*** Opening Record extracts ***

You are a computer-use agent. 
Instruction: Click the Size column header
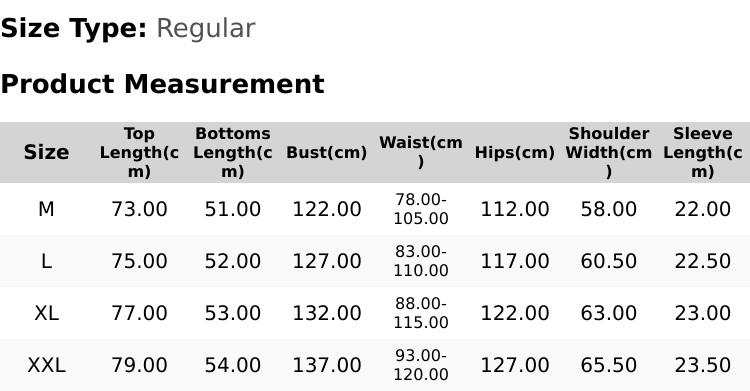click(x=46, y=152)
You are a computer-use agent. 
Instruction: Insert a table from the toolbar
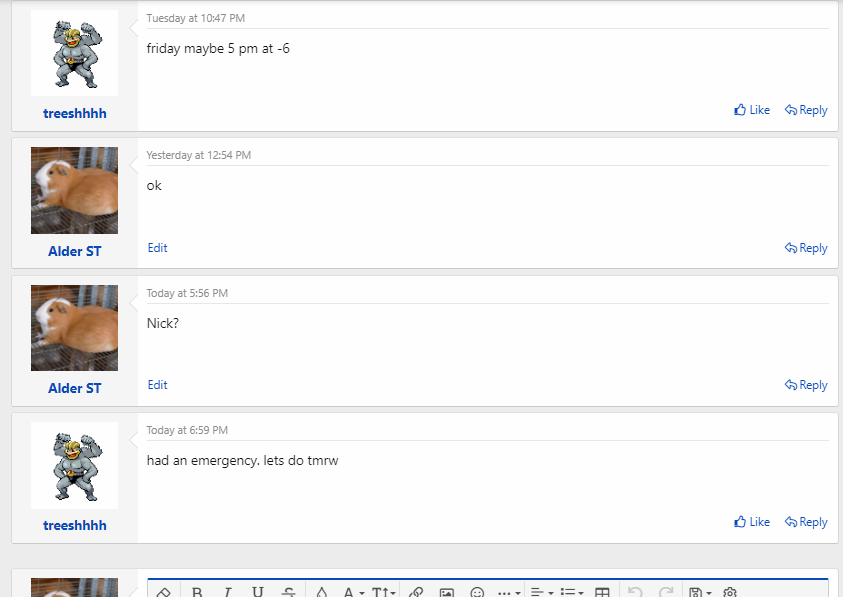tap(602, 591)
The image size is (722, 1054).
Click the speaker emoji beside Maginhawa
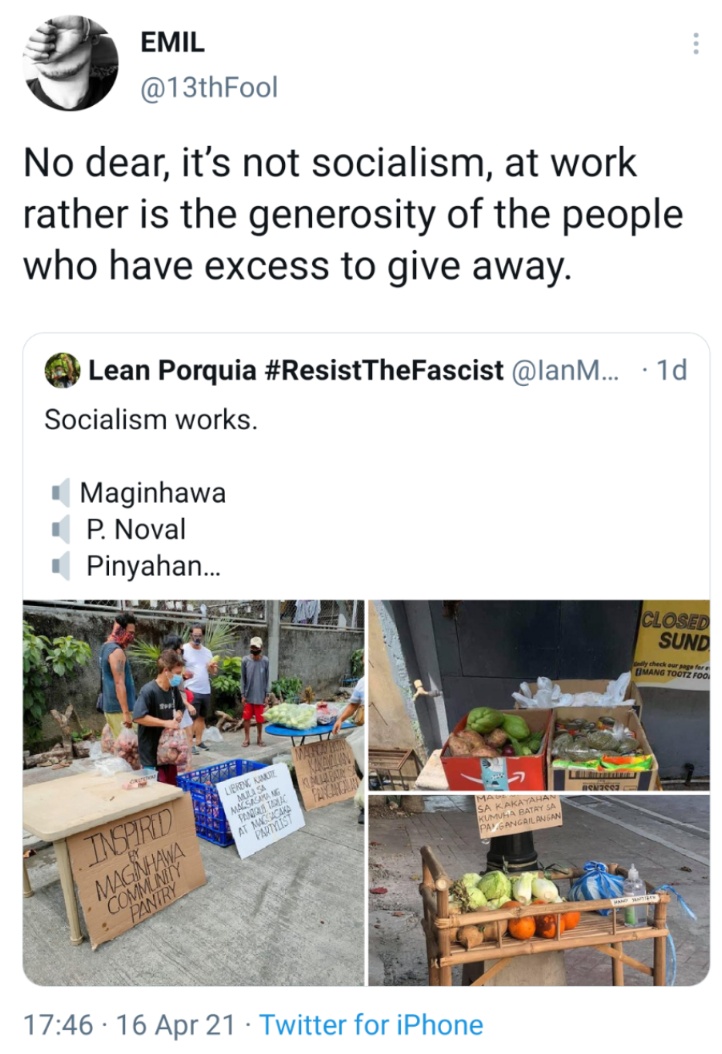tap(61, 493)
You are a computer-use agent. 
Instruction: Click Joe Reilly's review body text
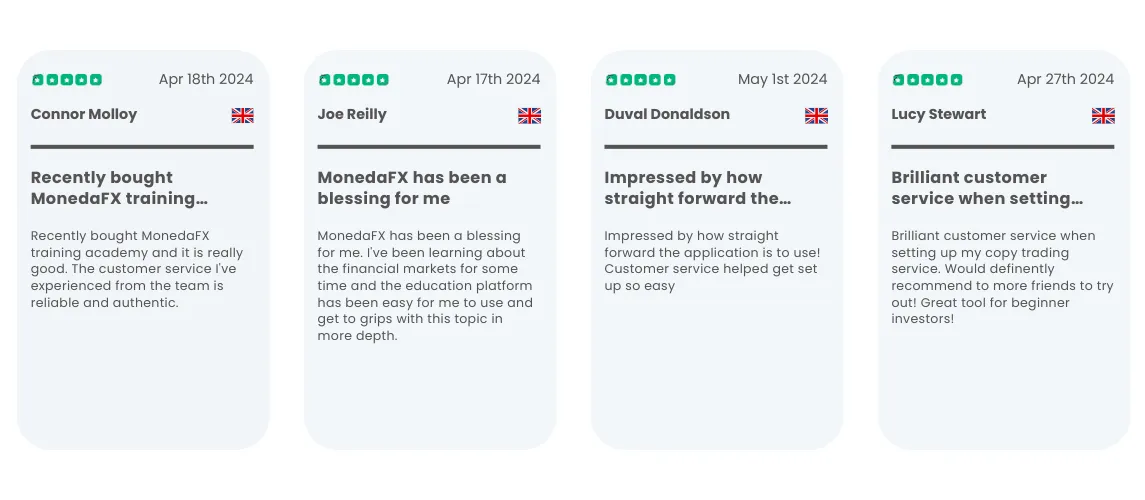(x=426, y=285)
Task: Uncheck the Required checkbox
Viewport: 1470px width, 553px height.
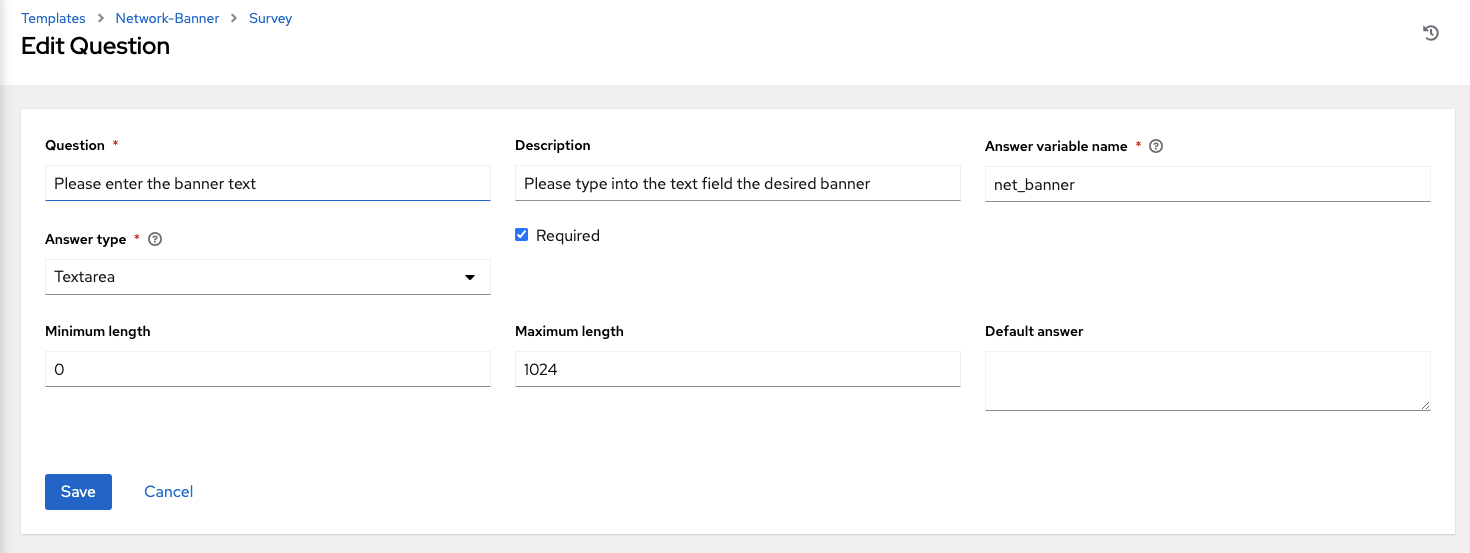Action: click(x=521, y=235)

*** Closing Record extracts ***

Task objective: Your copy should restate every record word for word and contain no pictures.

Exercise result:
You are a computer-use agent. 
Instruction: Click the Size column header
click(x=46, y=152)
You are a computer-use agent. 
Instruction: Insert a table from the toolbar
tap(602, 591)
The image size is (722, 1054).
Click the speaker emoji beside Maginhawa
tap(61, 493)
You are a computer-use agent. 
Instruction: Click Joe Reilly's review body text
(x=426, y=285)
Task: Uncheck the Required checkbox
Viewport: 1470px width, 553px height.
Action: click(x=521, y=235)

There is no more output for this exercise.